TREMONT — Voters here will decide Monday, May 13, whether to adopt new rules governing the use of fireworks in the town and whether to join other Mount Desert Island towns in banning plastic carryout bags and polystyrene food containers. They’ll also elect one member of the Board of Selectmen, one member of the School Board and one member of the Mount Desert Island High School Board of Trustees (see related story, page 2).
Polls are open in the Harvey Kelley Meeting Room of the town office from 1 p.m. to 8 p.m.
At Town Meeting, set for 6:30 p.m. Tuesday, May 14, in the same room, voters will consider the town and school budgets and a new ordinance governing wireless telecommunications facilities.
The plastic bag and polystyrene container bans are similar to ones passed this week by Mount Desert, and already adopted by Southwest Harbor and Bar Harbor.

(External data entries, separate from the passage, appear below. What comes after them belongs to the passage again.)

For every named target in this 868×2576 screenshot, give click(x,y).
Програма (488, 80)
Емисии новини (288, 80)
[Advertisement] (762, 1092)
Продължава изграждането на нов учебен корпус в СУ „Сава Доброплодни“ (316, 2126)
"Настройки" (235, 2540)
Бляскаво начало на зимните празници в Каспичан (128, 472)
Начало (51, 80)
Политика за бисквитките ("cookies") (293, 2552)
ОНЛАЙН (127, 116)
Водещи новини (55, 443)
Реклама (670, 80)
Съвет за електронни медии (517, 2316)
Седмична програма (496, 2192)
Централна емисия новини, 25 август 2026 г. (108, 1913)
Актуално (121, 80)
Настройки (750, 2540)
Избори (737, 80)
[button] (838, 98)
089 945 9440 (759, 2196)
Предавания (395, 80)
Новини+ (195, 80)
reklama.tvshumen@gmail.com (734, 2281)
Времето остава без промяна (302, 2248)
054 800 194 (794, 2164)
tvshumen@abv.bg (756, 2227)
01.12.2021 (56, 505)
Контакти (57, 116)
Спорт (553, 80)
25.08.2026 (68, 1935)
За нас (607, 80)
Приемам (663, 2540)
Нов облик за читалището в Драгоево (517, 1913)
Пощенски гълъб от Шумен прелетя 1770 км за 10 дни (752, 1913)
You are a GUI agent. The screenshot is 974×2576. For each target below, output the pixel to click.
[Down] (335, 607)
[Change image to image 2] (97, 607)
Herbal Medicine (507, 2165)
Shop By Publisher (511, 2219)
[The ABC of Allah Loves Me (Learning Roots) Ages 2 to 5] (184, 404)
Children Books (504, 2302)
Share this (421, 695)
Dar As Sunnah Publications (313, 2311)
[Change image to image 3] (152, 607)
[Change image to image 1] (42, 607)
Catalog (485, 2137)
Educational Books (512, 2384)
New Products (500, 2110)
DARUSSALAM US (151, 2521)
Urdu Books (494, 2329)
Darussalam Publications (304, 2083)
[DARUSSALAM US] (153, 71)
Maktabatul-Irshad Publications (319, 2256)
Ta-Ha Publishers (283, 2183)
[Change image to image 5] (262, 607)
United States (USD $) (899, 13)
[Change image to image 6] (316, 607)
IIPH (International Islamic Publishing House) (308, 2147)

Public hearings on the two ordinances last month drew no public comment.
Governor Janet Mills signed into law a statewide polystyrene food container ban last week, but that change in state law does not go into effect until Jan. 1, 2021.
The fireworks ordinance was requested by selectmen last summer after the fire department received complaints, including one from a who resident reported waking up to his mulch pile on fire due to an errant firework.
The ordinance would regulate when fireworks can be set off and would require a permit for setting them off, to be issued by the code enforcement officer. Permits are not required on certain days, including the Fourth of July and the weekends before and after that holiday.
Voters will also consider town and school budgets that, if approved as presented, will mean a mill rate increase of 2.8 percent for fiscal year 2020.
The mill rate for the current fiscal year is $10.37. The proposed mill rate for next year is $10.66. This means for a house valued at $250,000 the annual tax bill would increase by $72.
The town’s high school assessment will be $1,063,111, down slightly from the current year. The county assessment is $220,584, up 1.4 percent from the current year.
A new wireless communications ordinance, which sets a maximum height for cell towers of 125 feet, also goes to voters Tuesday. It seeks to “encourage the co-location of wireless telecommunications facilities, thus helping to minimize adverse visual impacts on the community,” according to the ordinance.
The proposal comes as a 195-foot cell tower in Southwest Harbor is being debated. That town did not have any rules in place that would have allowed the planning board to deny a building permit, but opponents are hoping to kill the project by appealing to the Federal Communications Commission.